Background: Capsular contracture remains a major problem following prosthetic breast implantation, especially in patients undergoing irradiation. Recent studies suggest that such radiation injuries are a cascading process of cytokine activation, with transforming growth factor (TGF)-β acting as the "master switch." Because TGF-β signals through phosphorylation of Smad3, a plausible approach to abate TGF-β-induced capsular contracture would be to interrupt Smad3 signaling. To test this hypothesis, capsular contracture formation in wild-type and Smad3 knockout mice was compared using micro-computed tomographic and histologic examination.
Methods: On day 0, 48 mice were implanted with bilateral silicone gel implants. Postoperatively, animals were imaged using live-scan micro-computed tomographic scanning. Animals in the radiation arm then received a 10-Gy directed radiation dose. On postoperative days 21, 28, 35, and 42, animals were imaged again. Histologic evaluation was performed at necropsy.

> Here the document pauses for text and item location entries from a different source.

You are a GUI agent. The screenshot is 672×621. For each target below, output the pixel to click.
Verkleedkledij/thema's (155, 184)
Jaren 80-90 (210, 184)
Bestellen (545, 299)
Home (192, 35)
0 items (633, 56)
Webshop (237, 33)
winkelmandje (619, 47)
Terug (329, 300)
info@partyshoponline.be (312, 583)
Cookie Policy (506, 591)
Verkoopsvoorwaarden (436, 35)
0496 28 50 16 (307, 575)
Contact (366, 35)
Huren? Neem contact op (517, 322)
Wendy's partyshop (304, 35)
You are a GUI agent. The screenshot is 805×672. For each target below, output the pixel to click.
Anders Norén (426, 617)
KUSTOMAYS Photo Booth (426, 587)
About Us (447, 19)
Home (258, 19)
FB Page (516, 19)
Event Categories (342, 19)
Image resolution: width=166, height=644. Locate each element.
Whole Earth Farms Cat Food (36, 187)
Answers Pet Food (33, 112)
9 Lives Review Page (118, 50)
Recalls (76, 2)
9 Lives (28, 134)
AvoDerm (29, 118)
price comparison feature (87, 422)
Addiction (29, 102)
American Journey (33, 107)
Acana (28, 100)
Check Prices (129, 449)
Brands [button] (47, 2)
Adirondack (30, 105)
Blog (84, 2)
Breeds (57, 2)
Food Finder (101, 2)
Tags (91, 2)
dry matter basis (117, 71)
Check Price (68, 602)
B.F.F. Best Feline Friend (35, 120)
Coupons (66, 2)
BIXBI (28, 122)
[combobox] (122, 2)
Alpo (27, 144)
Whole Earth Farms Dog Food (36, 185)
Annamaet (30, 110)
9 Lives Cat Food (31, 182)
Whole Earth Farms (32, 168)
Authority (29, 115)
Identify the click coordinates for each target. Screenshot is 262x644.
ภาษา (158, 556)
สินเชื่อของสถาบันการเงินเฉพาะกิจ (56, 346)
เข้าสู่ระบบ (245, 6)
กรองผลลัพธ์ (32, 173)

Results: Irradiated implants in the wild-type mice demonstrated shape and contour deformation on micro-computed tomographic scanning beginning on postoperative day 21 and progressing through day 42. Conversely, micro-computed tomographic scanning of irradiated implants in knockout mice demonstrated few changes from day 0 through day 42. Corresponding histologic specimens from wild-type mice demonstrated irregular capsules composed of disorganized collagen that became thicker from day 21 to day 42. Irradiated knockout specimen maintained thin capsules from day 21 through day 42.
Conclusions: In this work, inhibiting TGF-β signaling led to a reduction in radiation-induced capsular contracture as measured by micro-computed tomographic and histologic evaluation. The results of this study suggest a promising target for the prevention of capsular contracture through the development of anti-Smad3/TGF-β-based therapies.